In the first three months of the year, the German economy grew by 0.3% in real terms, according to an initial estimate by the Federal Statistical Office. This puts the increase significantly below that of the previous quarter, in which growth had still stood at 0.7%. According to the Bundesbank, the domestic economy also saw brisk growth in the early months of 2015. However, exports were hampered by a dip in global economic activity, while imports grew substantially.
Consumption the key driver of growth
Private consumption grew especially strongly in the first quarter of 2015. The Monthly Report provides a number of reasons for this: rising employment combined with distinctly increasing wages, a substantial rise in purchasing power on account of the plummeting oil prices, and the impact of economic policy instruments such as the introduction of the option to retire on a full pension at the age of 63, the mothers' pension and the general minimum wage.
In the coming months, the Bundesbank's economists expect that households will continue to make use of the growing scope for expenditure for consumption purposes. The main impact of the substantial drop in the price of oil and the pension policy measures has already been felt, according to the Monthly Report. Additional scope could be provided by increasing employment and higher negotiated wages, however. Income growth owing to the minimum wage is likely to affect households, which spend a large part of their income on consumption.
Subdued exports, higher imports
In the first quarter of 2015, German firms' foreign business failed to maintain the momentum experienced in the second half of 2014. The Bundesbank's economists believe that this is due, in particular, to the flagging global economy.
"In China, growth in real gross domestic product (GDP
) slowed distinctly, while GDP
in Russia and Brazil probably even shrank on the previous quarter," the Monthly Report states. Growth in the US economy virtually came to a standstill, it notes, while the dip in global economic activity hampered the exports of German enterprises.
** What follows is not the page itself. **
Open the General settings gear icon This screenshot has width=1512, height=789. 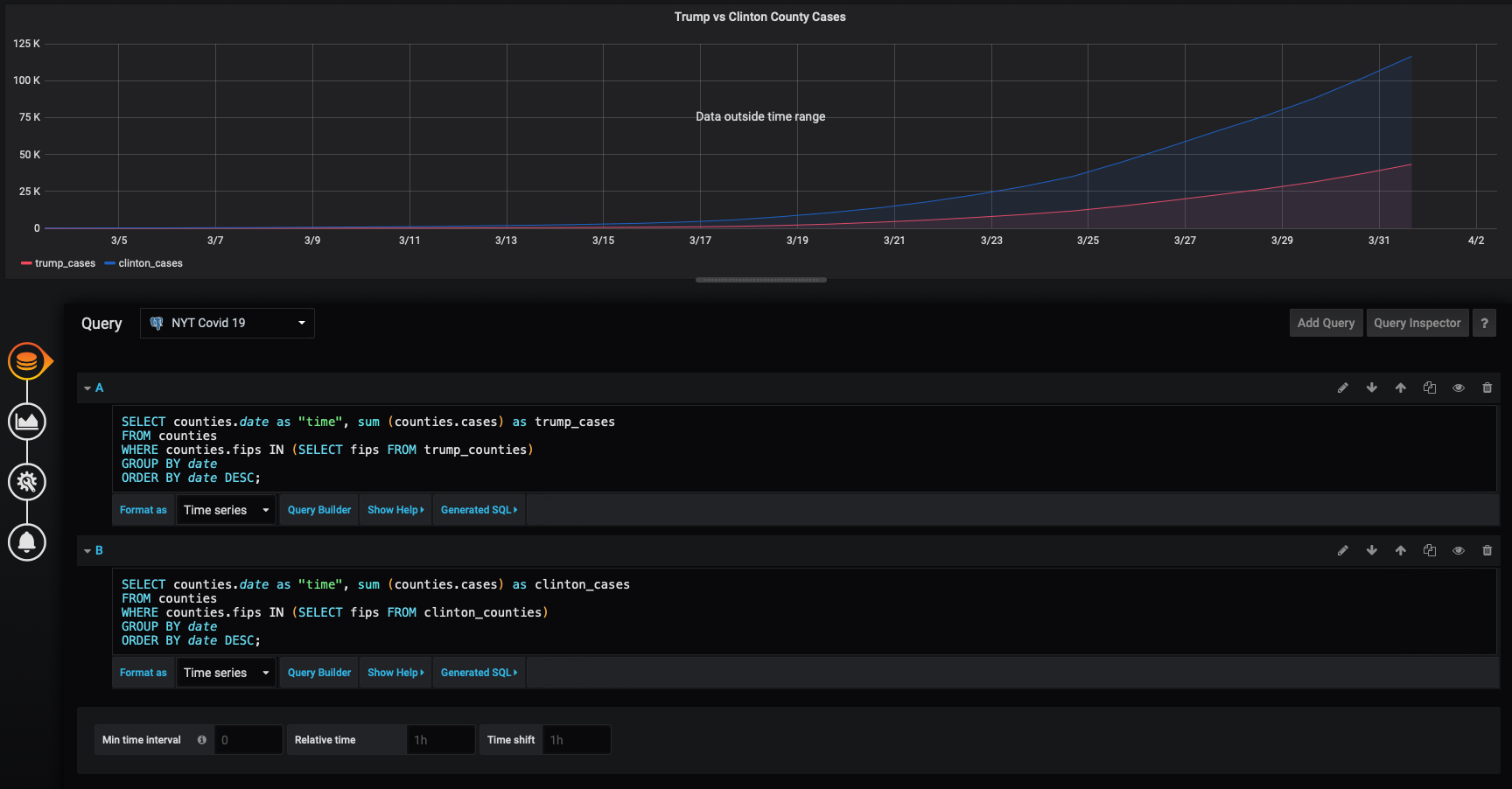click(x=27, y=482)
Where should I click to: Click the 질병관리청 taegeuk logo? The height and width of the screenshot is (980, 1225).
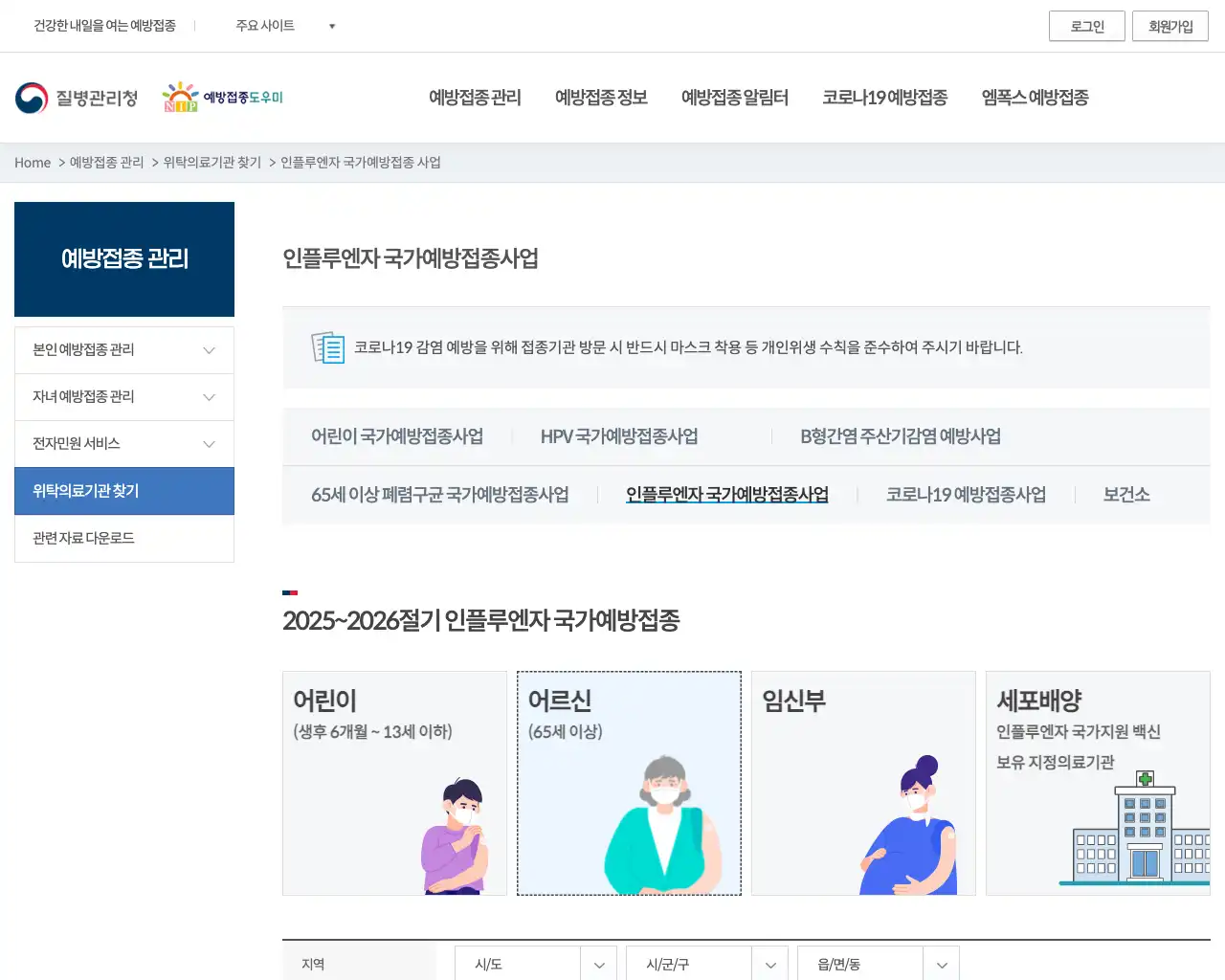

The depreciation of the euro, which makes goods and services – including those of German enterprises – cheaper for buyers outside the euro area, could not compensate for this effect, according to the Bundesbank.
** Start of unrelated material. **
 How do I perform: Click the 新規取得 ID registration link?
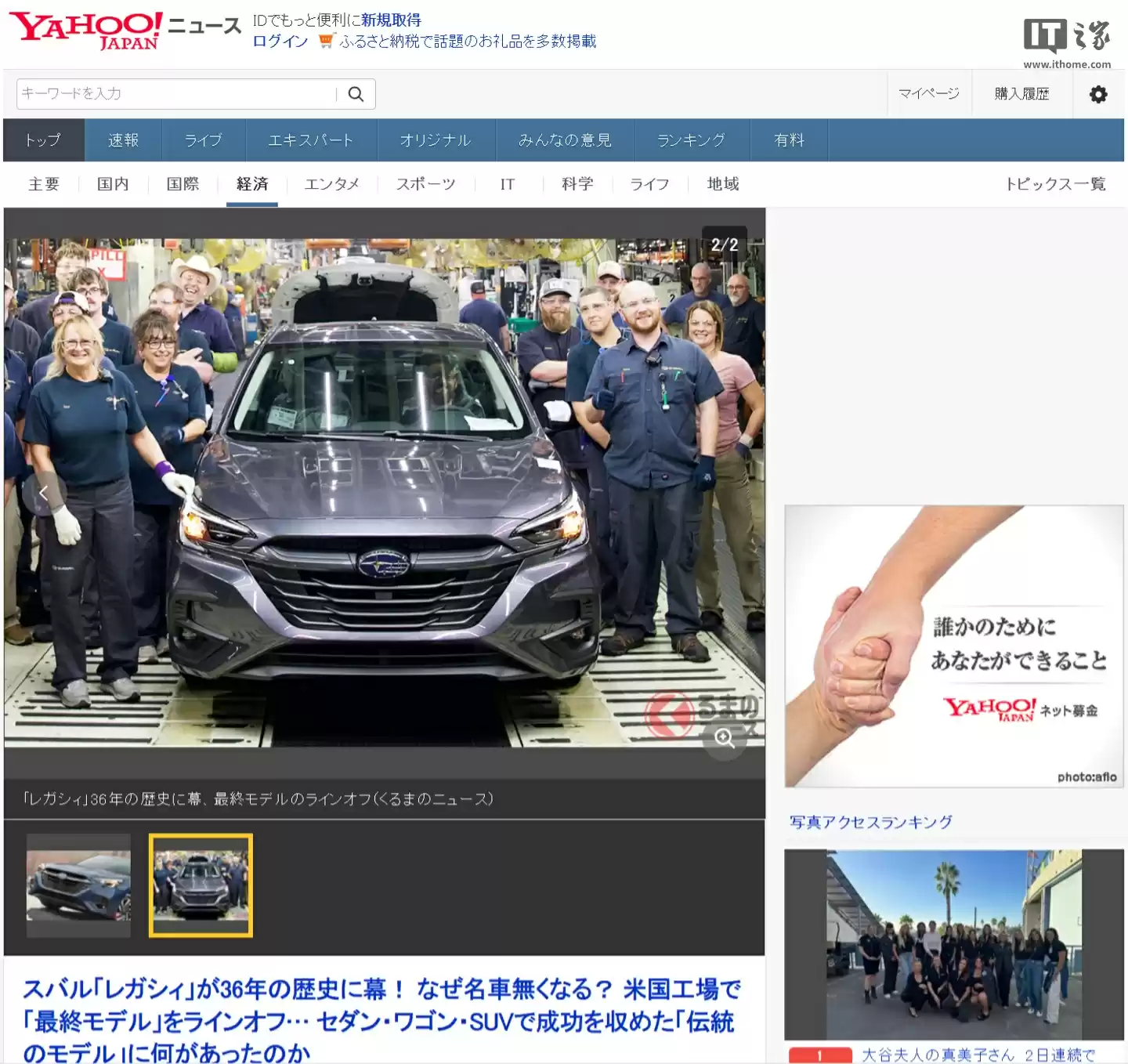391,20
"The effects of the depreciation in the euro, as might be expected, only normally become apparent after some time has elapsed," the economists commented. Imports by German enterprises grew in the first quarter of 2015, however.
The Bundesbank anticipates that growth in German industry will be rather sluggish in the coming months, but the economic upswing will be robust. Growth in orders, for instance, was disappointing overall at the start of the year.
"Nevertheless, the improving global economy and the comparatively low external value of the euro should soon open up new opportunities to export goods to markets outside the euro area," predict the Bundesbank's economists.